If your query sequences are from human, mouse, or rabbit, you can
select the appropriate database using
use_c_region_db():
## CONDITIONS OF USE AND LICENSE: The IMGT data is provided to the academic
## users and NPO's (Not for Profit Organization(s)) under the CC BY-NC-ND 4.0
## license. See https://creativecommons.org/licenses/by-nc-nd/4.0/. Any other
## use of IMGT material, from the private sector, needs a financial arrangement
## with CNRS.
##
## To suppress this message, use:
## suppressMessages(use_c_region_db("_IMGT.human.IGH+IGK+IGL.202605"))
Calling list_c_region_dbs() again should display an
asterisk (*) at the far right of the output, indicating the
currently selected C-region database.
See ?list_c_region_dbs for more information.

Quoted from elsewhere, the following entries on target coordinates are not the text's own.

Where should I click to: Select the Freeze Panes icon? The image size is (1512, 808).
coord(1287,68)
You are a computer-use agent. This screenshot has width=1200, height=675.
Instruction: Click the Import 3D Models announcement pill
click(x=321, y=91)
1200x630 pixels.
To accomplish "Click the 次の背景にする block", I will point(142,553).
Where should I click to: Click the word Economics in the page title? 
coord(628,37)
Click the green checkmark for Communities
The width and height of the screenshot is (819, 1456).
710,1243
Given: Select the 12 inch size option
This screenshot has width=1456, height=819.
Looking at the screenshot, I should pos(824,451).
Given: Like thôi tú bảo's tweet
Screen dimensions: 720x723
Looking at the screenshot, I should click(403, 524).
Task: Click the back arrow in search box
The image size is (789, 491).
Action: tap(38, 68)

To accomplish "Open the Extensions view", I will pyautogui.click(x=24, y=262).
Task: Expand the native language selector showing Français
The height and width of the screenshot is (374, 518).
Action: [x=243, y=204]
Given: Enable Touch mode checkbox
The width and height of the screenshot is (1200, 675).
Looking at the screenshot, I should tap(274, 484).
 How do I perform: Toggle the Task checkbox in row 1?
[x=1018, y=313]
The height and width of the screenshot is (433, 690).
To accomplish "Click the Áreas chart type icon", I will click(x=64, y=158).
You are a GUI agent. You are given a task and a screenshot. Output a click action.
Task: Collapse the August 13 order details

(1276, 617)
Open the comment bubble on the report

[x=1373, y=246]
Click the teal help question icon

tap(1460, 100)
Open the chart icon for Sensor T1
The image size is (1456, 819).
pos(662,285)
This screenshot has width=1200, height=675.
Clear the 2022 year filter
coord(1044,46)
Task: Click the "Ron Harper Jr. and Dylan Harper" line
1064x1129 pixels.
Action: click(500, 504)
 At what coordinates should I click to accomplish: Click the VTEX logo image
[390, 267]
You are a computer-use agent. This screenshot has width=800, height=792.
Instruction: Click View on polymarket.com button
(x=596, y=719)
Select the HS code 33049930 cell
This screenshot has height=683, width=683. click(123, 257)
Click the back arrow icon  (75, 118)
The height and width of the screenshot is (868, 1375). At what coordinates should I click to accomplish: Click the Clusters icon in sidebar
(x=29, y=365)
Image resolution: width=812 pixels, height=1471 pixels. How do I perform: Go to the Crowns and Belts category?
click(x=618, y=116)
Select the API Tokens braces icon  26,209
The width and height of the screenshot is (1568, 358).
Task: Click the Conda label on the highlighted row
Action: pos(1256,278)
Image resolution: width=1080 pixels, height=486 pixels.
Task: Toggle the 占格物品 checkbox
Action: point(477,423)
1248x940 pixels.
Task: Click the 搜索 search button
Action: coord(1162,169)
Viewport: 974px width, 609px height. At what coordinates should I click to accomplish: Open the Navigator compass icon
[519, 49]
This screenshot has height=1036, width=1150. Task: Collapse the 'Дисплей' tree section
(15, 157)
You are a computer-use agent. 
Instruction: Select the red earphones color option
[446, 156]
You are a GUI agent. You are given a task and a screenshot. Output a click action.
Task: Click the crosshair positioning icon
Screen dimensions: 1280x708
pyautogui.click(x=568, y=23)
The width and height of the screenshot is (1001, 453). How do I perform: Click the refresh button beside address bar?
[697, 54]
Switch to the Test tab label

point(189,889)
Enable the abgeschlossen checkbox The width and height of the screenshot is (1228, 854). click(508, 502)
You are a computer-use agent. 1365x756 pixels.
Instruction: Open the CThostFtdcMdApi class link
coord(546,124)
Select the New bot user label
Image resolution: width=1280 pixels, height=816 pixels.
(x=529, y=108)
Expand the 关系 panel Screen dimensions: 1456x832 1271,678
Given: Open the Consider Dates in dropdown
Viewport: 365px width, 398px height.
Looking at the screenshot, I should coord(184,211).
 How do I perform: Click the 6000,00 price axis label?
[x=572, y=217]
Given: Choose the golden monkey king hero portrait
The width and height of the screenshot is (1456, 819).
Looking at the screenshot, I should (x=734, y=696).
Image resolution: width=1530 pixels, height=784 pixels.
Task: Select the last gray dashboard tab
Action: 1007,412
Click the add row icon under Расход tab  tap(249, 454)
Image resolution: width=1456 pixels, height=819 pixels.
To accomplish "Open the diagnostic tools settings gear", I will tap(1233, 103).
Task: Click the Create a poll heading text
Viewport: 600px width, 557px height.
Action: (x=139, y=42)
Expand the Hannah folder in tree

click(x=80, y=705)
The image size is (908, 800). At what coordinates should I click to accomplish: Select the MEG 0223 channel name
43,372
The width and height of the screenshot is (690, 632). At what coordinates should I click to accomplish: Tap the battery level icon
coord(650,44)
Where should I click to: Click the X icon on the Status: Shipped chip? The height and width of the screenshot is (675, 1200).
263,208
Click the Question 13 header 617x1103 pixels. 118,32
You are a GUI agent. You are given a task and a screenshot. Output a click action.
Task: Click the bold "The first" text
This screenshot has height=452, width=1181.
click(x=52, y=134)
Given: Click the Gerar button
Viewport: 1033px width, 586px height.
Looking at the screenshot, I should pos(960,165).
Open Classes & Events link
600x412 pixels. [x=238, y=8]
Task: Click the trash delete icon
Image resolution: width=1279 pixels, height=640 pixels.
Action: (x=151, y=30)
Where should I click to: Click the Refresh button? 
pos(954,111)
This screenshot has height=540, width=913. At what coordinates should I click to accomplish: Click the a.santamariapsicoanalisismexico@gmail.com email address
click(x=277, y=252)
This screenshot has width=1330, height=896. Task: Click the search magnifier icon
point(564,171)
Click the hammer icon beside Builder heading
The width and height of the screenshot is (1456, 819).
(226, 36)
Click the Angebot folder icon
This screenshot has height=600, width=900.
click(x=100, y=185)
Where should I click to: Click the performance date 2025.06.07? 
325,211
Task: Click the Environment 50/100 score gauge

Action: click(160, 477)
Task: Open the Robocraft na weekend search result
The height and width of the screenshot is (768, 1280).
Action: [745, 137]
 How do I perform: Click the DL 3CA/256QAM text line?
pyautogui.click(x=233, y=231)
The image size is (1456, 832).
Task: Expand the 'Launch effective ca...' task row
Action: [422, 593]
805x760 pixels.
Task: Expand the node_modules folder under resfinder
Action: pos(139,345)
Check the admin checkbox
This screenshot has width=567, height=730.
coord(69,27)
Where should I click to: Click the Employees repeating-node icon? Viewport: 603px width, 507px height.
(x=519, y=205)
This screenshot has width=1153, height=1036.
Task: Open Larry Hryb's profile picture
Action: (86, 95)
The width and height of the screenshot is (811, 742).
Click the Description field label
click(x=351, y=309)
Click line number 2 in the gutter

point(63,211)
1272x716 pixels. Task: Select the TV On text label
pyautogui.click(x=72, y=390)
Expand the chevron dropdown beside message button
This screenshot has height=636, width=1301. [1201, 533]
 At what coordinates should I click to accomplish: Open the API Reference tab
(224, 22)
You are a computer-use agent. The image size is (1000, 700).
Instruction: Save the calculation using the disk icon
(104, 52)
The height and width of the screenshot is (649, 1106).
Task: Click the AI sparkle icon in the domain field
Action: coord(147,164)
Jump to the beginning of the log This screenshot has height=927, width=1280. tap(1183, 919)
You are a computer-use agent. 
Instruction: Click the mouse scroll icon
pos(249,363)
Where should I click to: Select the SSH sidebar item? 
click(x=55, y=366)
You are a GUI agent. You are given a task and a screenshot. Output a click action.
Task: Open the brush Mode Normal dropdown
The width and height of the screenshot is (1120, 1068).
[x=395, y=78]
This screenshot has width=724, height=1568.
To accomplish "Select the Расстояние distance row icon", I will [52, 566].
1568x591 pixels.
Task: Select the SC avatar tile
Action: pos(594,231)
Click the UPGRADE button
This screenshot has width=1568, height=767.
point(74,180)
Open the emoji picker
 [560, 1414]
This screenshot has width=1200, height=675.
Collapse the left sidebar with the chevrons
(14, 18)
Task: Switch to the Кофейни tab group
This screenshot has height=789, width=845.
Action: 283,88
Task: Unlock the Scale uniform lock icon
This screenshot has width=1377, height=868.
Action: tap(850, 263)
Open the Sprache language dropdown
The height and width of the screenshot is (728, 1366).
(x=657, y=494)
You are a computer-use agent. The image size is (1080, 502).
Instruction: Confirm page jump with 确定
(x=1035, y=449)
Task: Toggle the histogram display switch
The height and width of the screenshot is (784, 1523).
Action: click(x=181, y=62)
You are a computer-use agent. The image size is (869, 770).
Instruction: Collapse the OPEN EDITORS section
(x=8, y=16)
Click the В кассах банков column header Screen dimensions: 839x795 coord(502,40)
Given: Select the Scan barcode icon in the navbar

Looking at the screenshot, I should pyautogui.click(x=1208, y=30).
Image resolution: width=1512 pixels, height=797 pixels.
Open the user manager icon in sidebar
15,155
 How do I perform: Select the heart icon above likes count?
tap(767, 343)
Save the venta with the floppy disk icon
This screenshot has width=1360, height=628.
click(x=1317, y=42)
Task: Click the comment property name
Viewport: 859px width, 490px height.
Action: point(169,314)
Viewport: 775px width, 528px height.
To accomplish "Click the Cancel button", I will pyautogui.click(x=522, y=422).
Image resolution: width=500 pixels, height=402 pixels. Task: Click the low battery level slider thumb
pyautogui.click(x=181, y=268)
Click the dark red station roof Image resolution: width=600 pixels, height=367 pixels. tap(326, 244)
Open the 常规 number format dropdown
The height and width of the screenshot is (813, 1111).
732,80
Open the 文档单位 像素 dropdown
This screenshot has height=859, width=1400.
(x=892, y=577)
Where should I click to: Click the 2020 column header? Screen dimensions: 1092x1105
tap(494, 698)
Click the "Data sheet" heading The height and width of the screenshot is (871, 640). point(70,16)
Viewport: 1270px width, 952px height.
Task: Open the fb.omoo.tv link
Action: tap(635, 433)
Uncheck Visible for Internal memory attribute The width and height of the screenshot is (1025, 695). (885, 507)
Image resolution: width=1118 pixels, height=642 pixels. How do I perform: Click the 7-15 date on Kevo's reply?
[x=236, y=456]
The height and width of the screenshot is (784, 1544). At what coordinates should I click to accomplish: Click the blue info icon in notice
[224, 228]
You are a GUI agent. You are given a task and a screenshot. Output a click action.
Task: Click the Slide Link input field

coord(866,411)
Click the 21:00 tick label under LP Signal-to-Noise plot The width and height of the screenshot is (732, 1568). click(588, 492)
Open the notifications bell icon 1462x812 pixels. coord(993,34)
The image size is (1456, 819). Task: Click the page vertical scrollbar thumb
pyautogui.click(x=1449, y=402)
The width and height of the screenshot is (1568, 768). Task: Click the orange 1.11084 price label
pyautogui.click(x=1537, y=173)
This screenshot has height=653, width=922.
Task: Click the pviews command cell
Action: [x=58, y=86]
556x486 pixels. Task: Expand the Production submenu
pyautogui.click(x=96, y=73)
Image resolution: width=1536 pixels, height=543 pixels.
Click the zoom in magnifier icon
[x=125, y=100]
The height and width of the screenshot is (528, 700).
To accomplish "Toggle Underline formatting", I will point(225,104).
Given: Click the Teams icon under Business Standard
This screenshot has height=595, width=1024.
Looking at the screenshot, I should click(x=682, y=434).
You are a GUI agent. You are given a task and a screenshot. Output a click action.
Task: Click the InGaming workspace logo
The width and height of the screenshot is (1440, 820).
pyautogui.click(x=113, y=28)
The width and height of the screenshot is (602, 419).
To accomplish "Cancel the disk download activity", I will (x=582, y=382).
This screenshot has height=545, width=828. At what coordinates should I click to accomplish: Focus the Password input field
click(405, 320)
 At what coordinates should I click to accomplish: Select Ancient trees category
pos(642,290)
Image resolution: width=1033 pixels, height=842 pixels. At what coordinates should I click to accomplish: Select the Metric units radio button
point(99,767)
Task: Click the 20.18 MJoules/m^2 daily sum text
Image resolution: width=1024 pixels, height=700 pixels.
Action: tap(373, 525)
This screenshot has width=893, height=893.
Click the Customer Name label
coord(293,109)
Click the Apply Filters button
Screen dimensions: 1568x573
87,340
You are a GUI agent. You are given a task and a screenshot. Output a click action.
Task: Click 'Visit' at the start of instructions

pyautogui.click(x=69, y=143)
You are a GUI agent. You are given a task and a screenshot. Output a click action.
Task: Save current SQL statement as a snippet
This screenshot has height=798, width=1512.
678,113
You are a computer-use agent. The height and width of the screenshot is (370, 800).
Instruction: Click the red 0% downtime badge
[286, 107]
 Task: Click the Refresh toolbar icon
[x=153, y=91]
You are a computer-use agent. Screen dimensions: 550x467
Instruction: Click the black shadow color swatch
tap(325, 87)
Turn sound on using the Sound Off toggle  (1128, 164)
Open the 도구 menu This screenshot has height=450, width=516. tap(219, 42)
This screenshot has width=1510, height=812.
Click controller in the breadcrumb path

Now that we have selected the germline and C-region databases to use
with igblastn(), we are almost ready to call
igblastn() to perform the alignment.
As mentioned earlier, the igblastr
package includes a FASTA file containing 8,437 paired heavy and light
chain human antibody sequences retrieved from OAS. These will serve as
our query sequences, that is, as the set of BCR sequences that
we will analyse with igblastn().
To get the path to the query sequences, use:
The igblastr package also includes a JSON file containing metadata associated with the query BCR sequences:
json <- system.file(package="igblastr", "extdata",
"BCR", "1279067_1_Paired_All.json")
query_metadata <- jsonlite::fromJSON(json)
query_metadata## $Run
## [1] 1279067
##
## $Link
## [1] "https://doi.org/10.1038/s41586-022-05371-z"
##
## $Author
## [1] "Jaffe et al., 2022"
##
## $Species
## [1] "human"
##
## $Age
## [1] 38
##
## $BSource
## [1] "PBMC"
##
## $BType
## [1] "Memory-B-Cells"
##
## $Vaccine
## [1] "None"
##
## $Disease
## [1] "None"
##
## $Subject
## [1] "Donor-3"
##
## $Longitudinal
## [1] "no"
##
## $`Unique sequences`
## [1] 8437
##
## $Isotype
## [1] "All"
##
## $Chain
## [1] "Paired"
The 8,347 paired sequences come from memory B cells isolated from peripheral blood mononuclear cell (PBMC) samples of a single human donor (age 38) with no known disease or vaccination history. The source for these sequences is the Jaffe et al. (2022) study; the DOI link to the publication is provided above.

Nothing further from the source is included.